In David Jacobi’s Ready Steady Yeti Go, when a hate crime targets the home of Carly, the only black student in her suburban school, the adults, despite their best intentions, still perpetuate worrisome sentiments even if they do not directly express racial animosity. How young people learn about racism extends well beyond the halls of their schools. Parents may not even realize the powerful subtlety of their routine behaviors in showing their children how pervasive racism actually is in their neighborhoods.
The Wasatch Theatre Company (WTC), the resident theatrical organization at The Gateway in downtown Salt Lake City, is presenting Jacobi’s play in a production, directed by Tristan B. Johnson, which snaps spiritedly with worthwhile performances by its cast of five young actors.

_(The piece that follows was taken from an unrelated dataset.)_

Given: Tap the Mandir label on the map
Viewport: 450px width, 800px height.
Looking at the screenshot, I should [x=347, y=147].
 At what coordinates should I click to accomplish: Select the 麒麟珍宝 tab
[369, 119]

The main characters are cast as middle school students. The most interesting interactions and performances involve Carly (Trinidad Allen) and Goon (Michael Davies), who develop a young romance after the incident. Goon and his twin brother Gandry (Sterling Shane Allen) are developed pretty much the same as the classic Goofus and Gallant comic series that ran forever in the Highlights for Children magazine, the mainstay publication of elementary schools and waiting rooms in physicians’ offices for many years. Everyone sees Goon and Gandry in the same stark binary dynamic as the ‘bad’ Goofus and the ‘good’ Gallant. The show’s vibe evokes the period when Highlights for Children was part of every kid’s elementary school ritual.
However, Carly sees Goon differently and it becomes apparent that who is ‘good’ and who is ‘bad’ belies the disturbing realities that emerge in Jacobi’s story. Rounding out the ensemble are Wikipedia Jones, a wanna-be-detective and the police chief’s son (T. J. Hunter) and his equally irritating sidekick Katie (Savannah Moffat).

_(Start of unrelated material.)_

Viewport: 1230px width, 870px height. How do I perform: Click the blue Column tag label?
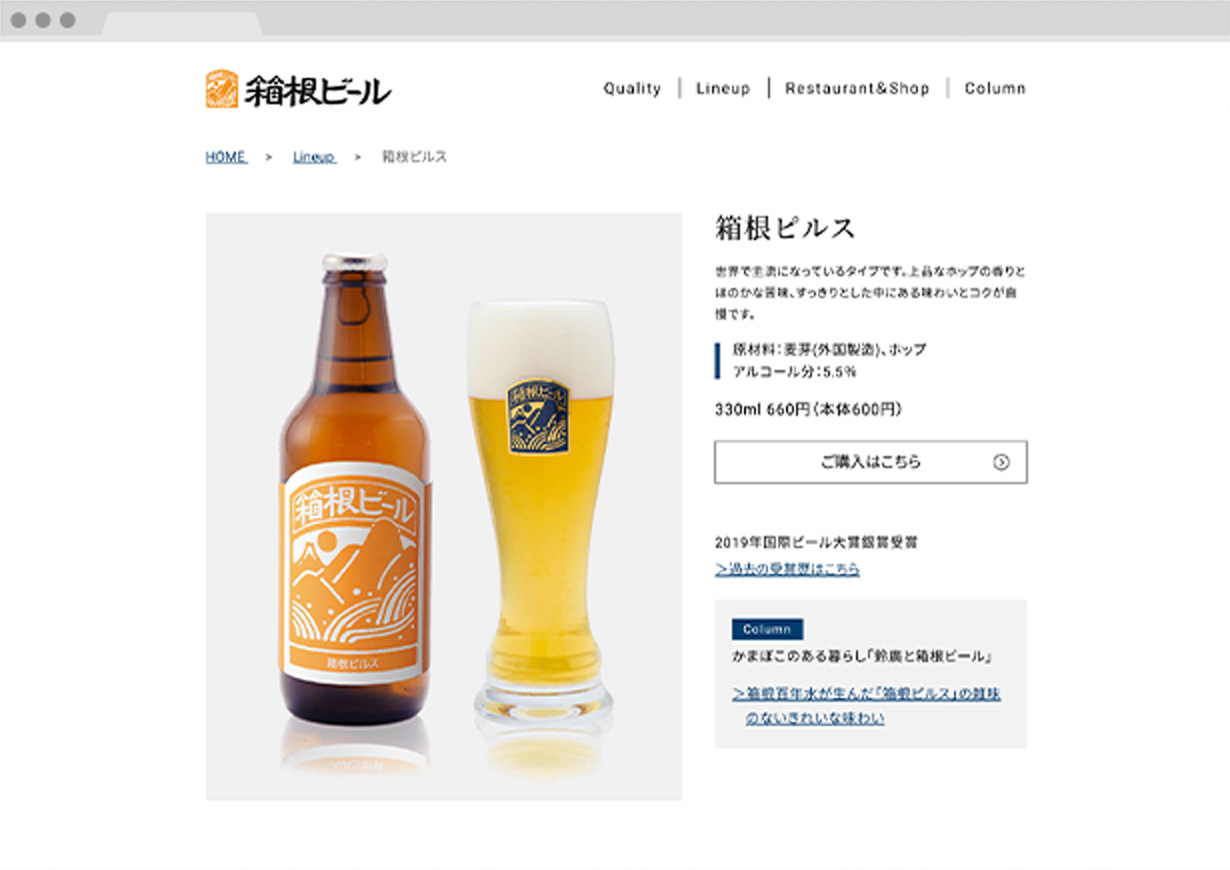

The actors periodically assume adult characters, none of whom rise to dealing effectively with a horrible incident in their community. There are breathless preparations for a school rally to “destroy racism forever,” a tragicomedic gesture of misdirected awkwardness in epic proportions. Carly especially is exasperated at the way her parents are being seen and portrayed.

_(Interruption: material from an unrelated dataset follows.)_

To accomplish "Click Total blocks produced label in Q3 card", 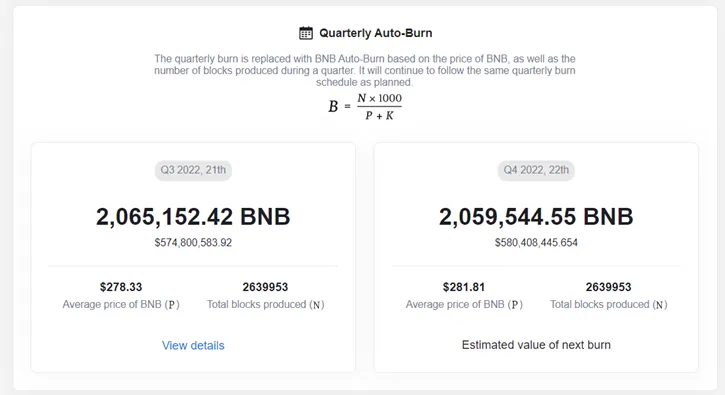I will point(265,305).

There are significant strengths and distracting weaknesses in Jacobi’s play, which was workshopped several years as part of the Salt Lake Acting Company’s Playwrights Lab. Jacobi successfully captures the credible voices of 12- and 13-year-old children. However, the play’s flow is more jagged and rocky than it could be, with the restless procession of short scenes punctuated by the cry of “Ready Steady Yeti Go.” The play was a semi-finalist for the American Playwriting Foundation’s 2016 Relentless Award.
The actors do admirable justice to the major epiphanies in the script and, in numerous instances, they consciously try to supersede the caricatures representing the adults in the story, an element that Jacobi emphasizes more than necessary in the dialogue he was written. A few audience members laughed out loud frequently, sometimes at moments when more subtle reactions would have emboldened the actors’ efforts to shape their characters with more depth. More often, an audience member’s laugh indicates a defense mechanism activated by their own discomfort in discussing the realities of racism.
The budding relationship between Carly and Goon challenges parents and teachers to go beyond superficial rhetoric in talking about racism. It is more useful for adults to ponder more critically the manner in which they carry out their routine behaviors, responses and reactions and those actions might reproduce precisely the reprehensible expressions of racism that shocked Carly and her family and left the community scrambling to respond in the best way possible.
Performances continue at 7:30 p.m. on Feb. 28 and Feb. 29 at The Box, the WTC theater at 142 South 400 West on the eastern edge of The Gateway. WTC’s next show, Girls and Boys, opens March 6.